DJIA:  34,189

They didn’t see it coming … and they won’t see it going.  The Fed isn’t very good at forecasting inflation, or recessions for that matter.  It’s joked the stock market has predicted nine of the last five recessions, yet that’s still better than the Fed.  Naturally, we’ll take our chances with the market.  The idea, “don’t fight the Fed” is real enough, but so too is “the trend is your friend.”  With some 50% of stocks now above their 200-day moving average, the trend is moving higher.  So how is it the market keeps ignoring the Fed’s jawboning and serial rate hikes?  Could it be the market is doing its own forecasting?
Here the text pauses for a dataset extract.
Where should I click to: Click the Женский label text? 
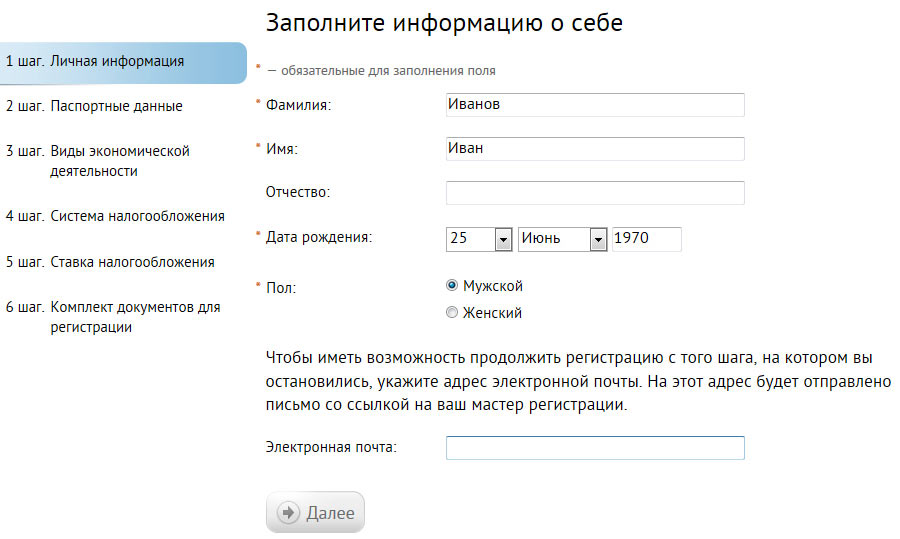(x=492, y=313)
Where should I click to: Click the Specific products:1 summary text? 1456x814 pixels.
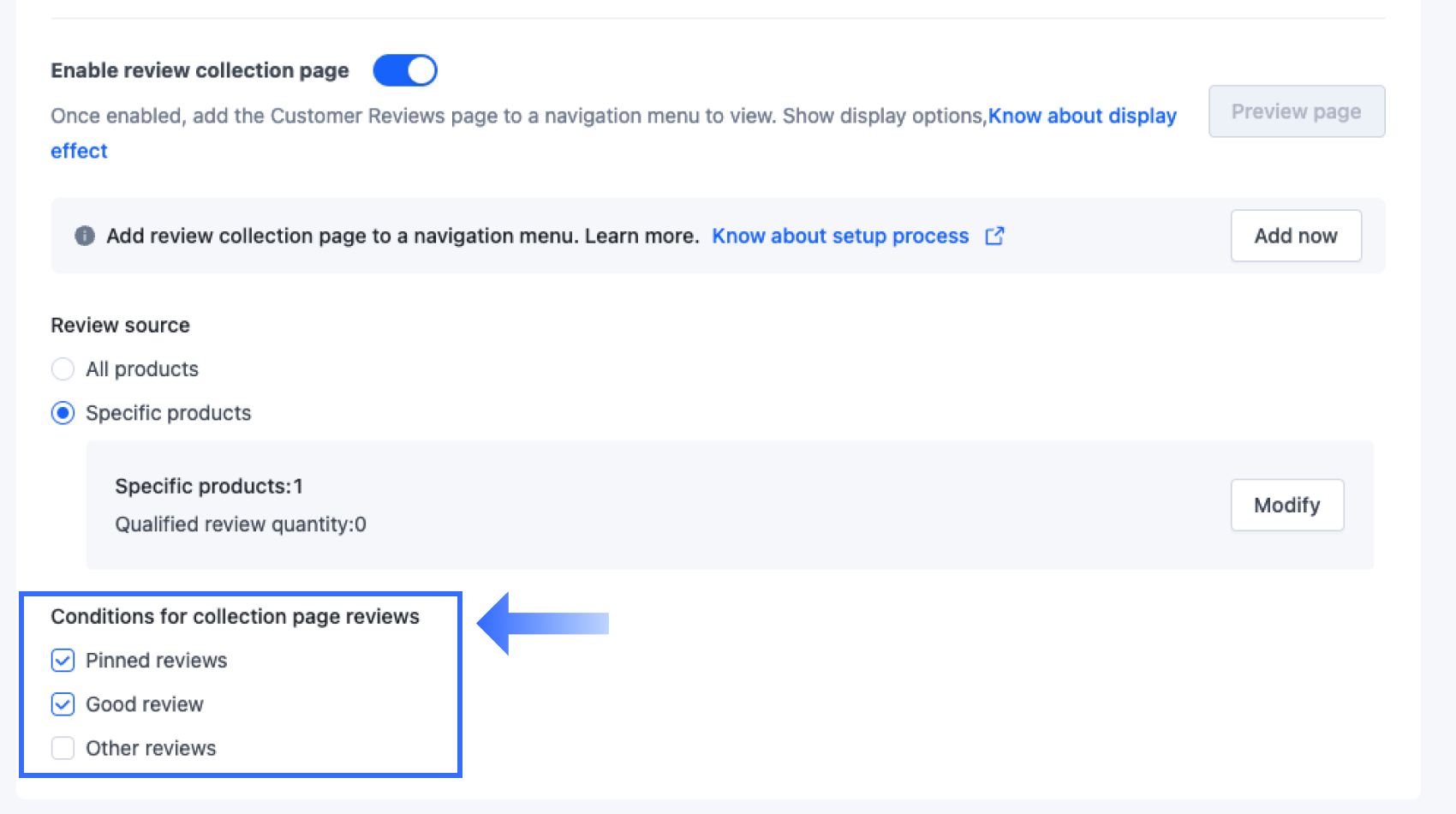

The market’s other big worry is the likely downturn in earnings this year.  Yet if everyone shares that fear, the chances are good it’s already discounted.  And, after all, there’s a reason the market was down 20% or more last year.  Earnings always are a bit tricky.  They matter in the long run, but that run can indeed be long.  Market trend and group rotation often play a bigger role.  And there’s the matter of timing.  In market downtrends like this one, prices typically bottom some 10 months ahead of a bottom in earnings.  In other words, wait for the trough in earnings, and you’re some 10 months late to a new bull market.  An emphasis on earnings at the late stages of a bear market seems a misdirected exercise.  Earnings and the rest of the news will always be bad at market lows.

If you look at Freeport McMoran (45), the Fed isn’t going to change that chart, and it’s not about earnings.  It’s about China.  China bottomed back in October and pretty much has not looked back.  The Hang Seng (HSCI-HK 3224) has rallied some 30% from its low back then, a move that has taken it above its 200-day average.  More importantly, some 70% of the component stocks are above their own 200-day.  The rule, so to speak, is 60% is a good market, 70% a bull market.  The previous two bear market rallies here ended with fewer than half the stocks above the 200-day.  The EEM Fund of Emerging Market stocks has rallied more than 20% off of the latest two year low, also suggesting a new bull market.  You can’t help but think this will be a positive for our markets.

In the last 12 months the market has closely tracked the pattern of 1962.  Most striking in the resemblance is the relentless decline into a June low.  In both cases a subsequent rally was followed by an October test, a lower low last year but not in 1962.   A recovery followed into December and a new uptrend in 1963.  This, of course, seems more than a little intriguing, but we don’t believe market patterns necessarily repeat.  What does repeat, however, is patterns within markets.  Markets peak a few stocks at a time, which is why the Advance-Decline Index is an important guide to market deterioration.  In this case the peak was late 2021.  Stocks eventually washed out in May-June when on a weekly basis close to half the issues trading on the New York and NAZ reached 12-month lows.  While the average stock peaks before the stock averages, market downtrends eventually get to everything, including shares of former holdouts like Apple (133), Microsoft (239) and Tesla (124), as happened recently.  When it comes to stock behavior, we’ve seen play out a typical bear market pattern.

Bull market, bear market rally, for now what matters is it’s a credible rally.  Most stocks made their lows last May, for the averages it’s all about the momentum from here.  If like the Hang Seng S&P stocks above their 200-day make it to 70%, that would argue bull market.  Tech of course will rebound, but for most these seem the stocks of the last rodeo.  We favor Oil, despite last year‘s success.  Obviously, it had some news at its back but it also had the advantage of being under-owned.  That’s always something to consider and why we recently singled out under-owned names like Boeing (214) and GE (79).  Looking at a stock like Caterpillar (255), it’s hard to see a recession, and much the same for Deere (436).  Those Advance-Decline numbers offered an important clue to this rally, being sometimes positive against losses in the averages.  They are likely to offer a similar clue to the rally’s end.